The Donnybrook in the Democratic Party of Japan
Almost exactly a year after the Democratic Party of Japan took office following its historic blowout general election victory, Japanese voters, a few of them anyway, go to the polls on September 14 to decide who will be Japan's next prime minister – and the future direction of the party as well.
The venue will be the election to the presidency of the party by DPJ members of the Diet, Japan's parliament, as well as DPJ prefectural legislators and those of the public who are card-carrying members of the party. The person elected president automatically will assume the post of prime minister.
Prime Minister Naoto Kan won the presidency against one no-hoper last June in a special party election held in the wake of former Prime Minister Yukio Hatoyama's resignation. Now he is being challenged by Ichiro Ozawa, the party's backroom powerhouse and a man who would have been prime minister save for a political funding scandal (he is still under investigation).
The country is presented with a battle of titans, perhaps the most watched and interesting intra-party election ever held in Japan. The outcome of the voting could give the dispirited government party a fresh start or possibly set in motion the party's unraveling and another round of realignment and revolving door premiers.
Some view the race as a simple power grab by a kingmaker who may never have another chance to become king, party and public be damned. Perhaps so, but it is also true that the two contenders have pretty clearly defined opinions on the future direction of the DPJ government, whose term of office is still has three years to run.
Ozawa argues that the party went astray by abandoning or modifying most of its campaign promises, incorporated in the election manifesto (platform) of last year such as full funding for child care. That's why it lost the election to the House of Councillors last July, he argues. He promises to put the emphasis on the manifesto's proposals, while delaying any debate on increasing taxes to pay for them.
Kan, for his part, has made it clear that he intends to revise many of the party's proposals involving social spending that are difficult to fulfill given the national financial realities. He wants to initiate a debate on raising the consumption (sales) tax, now set at 5 percent, to 10 percent.
Ozawa has a point. After getting off to a pretty good start, the new government soon went astray by concentrating on extraneous issues. The key issue for former premier Hatoyama was a promise, one that he failed to keep, to reopen and revise the agreement with Washington to realign American forces on Okinawa.

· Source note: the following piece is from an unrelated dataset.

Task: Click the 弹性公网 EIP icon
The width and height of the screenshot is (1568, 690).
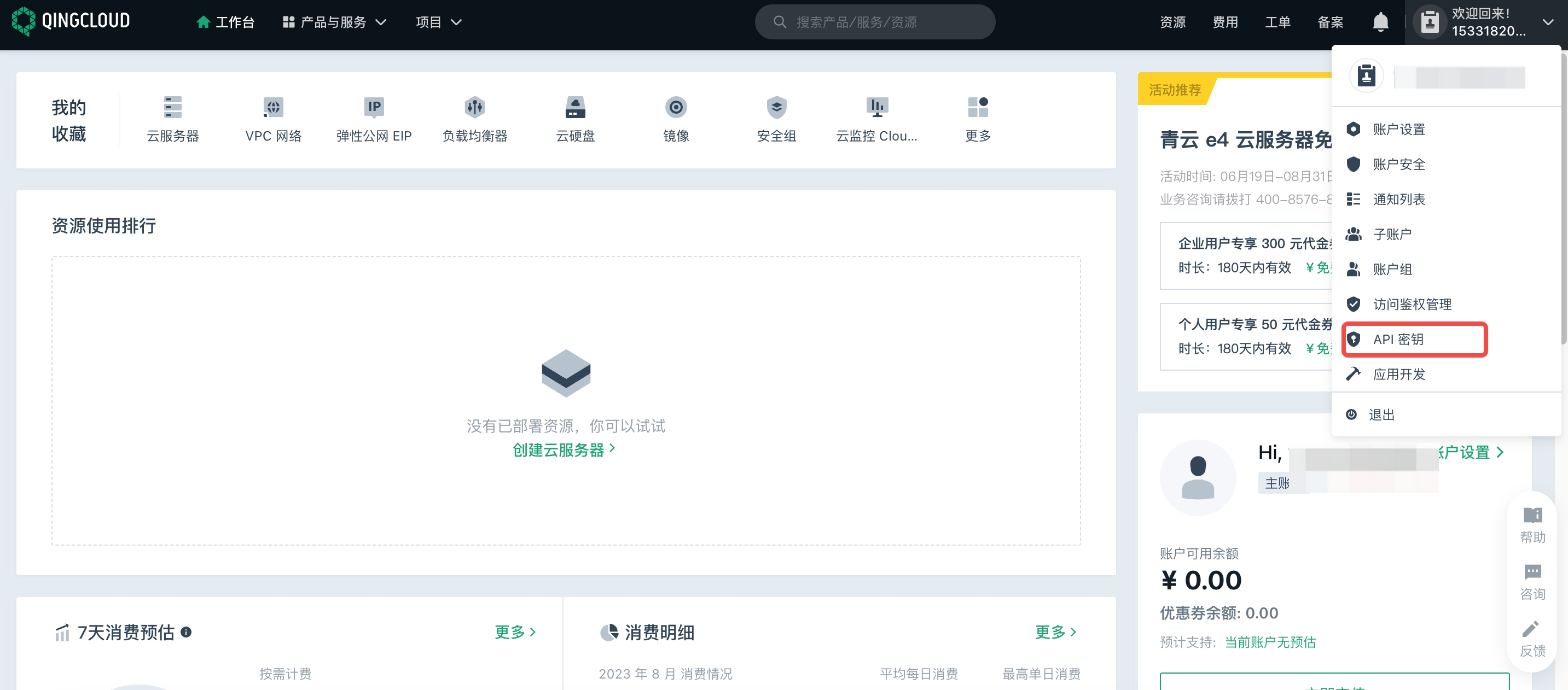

This was the political equivalent of an own goal. Japan and the US had studied the issue for 15 years before an agreement was reached. With good reason, Washington considered it a done deal. It was mentioned only in passing during the election. Why Hatoyama reopened this issue, raised hopes on the southern island only to have them dashed, is inexplicable.
After he resigned and turned the reins of government over to Kan, the new prime minister hastily brought up the notion of raising the consumption tax from 5 to possibly 10 percent, another issue that was never debated in the 2009 election. Why anyone would propose such a thing with a national election just weeks away was almost equally unexplainable in pure political terms.
It's not to say these are not important issues. With more than half of the national budget covered by borrowing, the issue of fiscal responsibility is pressing. For his part, Hatoyama might be praised for trying to find a better solution to the bases question to assuage Okinawan concerns. But in politics one doesn't get many points for trying, and both issues were handled very clumsily.
If it is a mystery why Hatoyama let himself to be side tracked by the Futenma Marine air base issue, it is equally mystifying why Kan was seduced so easily by the clarion call of fiscal responsibility. After all, there is not much in this politician's long background, starting as a social activist, that points to this new-born concern about fiscal conservatism.
It should be remembered, though, that Kan moved directly to the top job after serving as Minister of Finance, and it is probable that he came under strong influence of the finance ministry mandarins and their concerns. It was also a time when the meltdown of the Greek economy was fresh in people's minds..
Kan came to his new role with direct and immediate experience in running an important government department. Despite his long career in politics, Ozawa actually has very little administrative experience outside of internal party administration. He hasn't held a cabinet post for 25 years, when he was Minister of Home Affairs under Yasuhiro Nakasone. You could say Ozawa knows everything about electioneering but little about governing
Ozawa is a brilliant political technician, a maker and breaker of political parties. More than any one individual, he was responsible for the DPJ's historic win and he still commands loyalty among many of the freshmen Diet members whom he personally recruited. That's why he and Kan are basically running neck-and-neck in the party poll, at least among Diet members.
To the public at large, however, opinion is much less closely divided. Various opinion polls suggest that 70-80 percent of the public oppose Ozawa's challenge and his becoming the third prime minister of Japan inside one year. He is still seen mainly as a politician of the old school, a man who learned his politics at the knee of Mr Money Politics himself, Kakuei Tanaka.
Whoever wins the election may not feel it is such a great prize. He will face serious realities: a sputtering economy, a currency that is climbing through the roof, a divided Diet as a result of last July's election to the upper house of Japan's bicameral parliament. The winner is going to need all of the healing and uniting powers he can muster.